| 要旨トップ | 目次 | | 日本生態学会第65回全国大会 (2018年3月、札幌) 講演要旨 ESJ65 Abstract |
一般講演(ポスター発表) P1-109 (Poster presentation)
動物の窒素・炭素の安定同位体比は、食性や食物網構造、移動経路の推定に用いられてきた。魚類では、筋肉や骨、鰭といった組織に加え、体表粘液が新たな分析対象として注目されつつある。粘液は置換速度が速く短期的な同位体比の変化を追跡できる他、同じ対象魚から非侵襲的に反復採取でき、同位体比の時間変化や変動パターンを同一個体で確認できるためである。しかし、置換速度や濃縮係数は、種や分析組織によって異なることが知られており、粘液における置換速度は、粘液採取の有無や採取頻度に影響される可能性がある。
そこで、淡水魚のコイ(Cgeyprinus carpio)を用い、粘液採取の有無または採取頻度が置換速度に影響するのかを2つの飼育実験から検証し、コイが餌の同位体比を反映する過程で、成長と代謝回転がどの程度貢献するか定量した。
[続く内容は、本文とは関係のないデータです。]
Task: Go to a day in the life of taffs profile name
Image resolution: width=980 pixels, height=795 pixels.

1つ目の実験では、4日置きに粘液を拭う10個体と、12日置きに粘液を拭う10個体で、異なる粘液採取頻度での置換速度を比較した。2つ目の実験では、粘液を反復採取しない時の置換速度を求めるために、18個体のコイから 1週間に 1個体の間隔で粘液採取し、1回目の実験で得られた置換速度と比較した。また、直接的には算出が困難である代謝回転率をコイの体重変化から予測できるか検証した。
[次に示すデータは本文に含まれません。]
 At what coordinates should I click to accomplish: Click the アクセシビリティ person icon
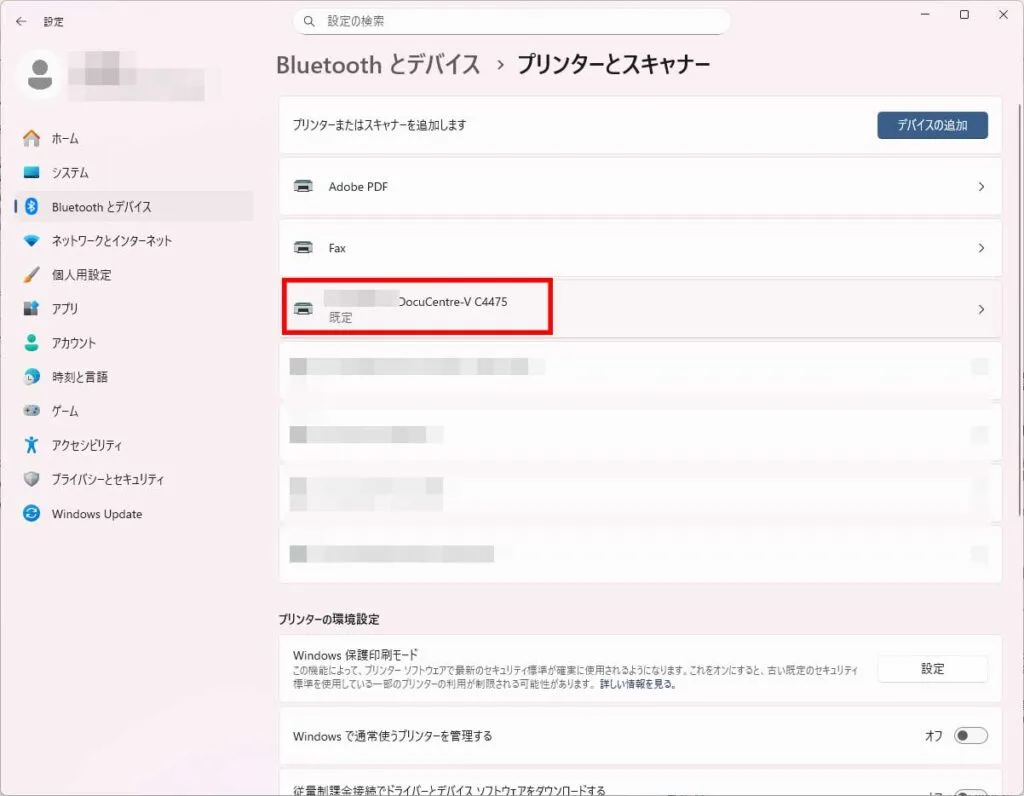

粘液採取頻度は置換速度に影響を与えなかったが、粘液採取することで置換速度を促進させる傾向があった。また、同位体比を反映する過程で、代謝回転率の貢献度は成長率の4.4 〜 8.8倍と高い結果となり、成長率と代謝回転率には正の相関関係がみられた。粘液採取によって置換速度を促進する結果となり、より速い同位体比の変化は、短期間の食性変化を推定することに有利になると言える。また、成長率から代謝回転率を推定できることも示唆され、今後、他魚種での成長率と代謝回転率の知見を増やすことで、野外データで得られた個体サイズや成長率から同位体比の変化を予測することができる可能性がある。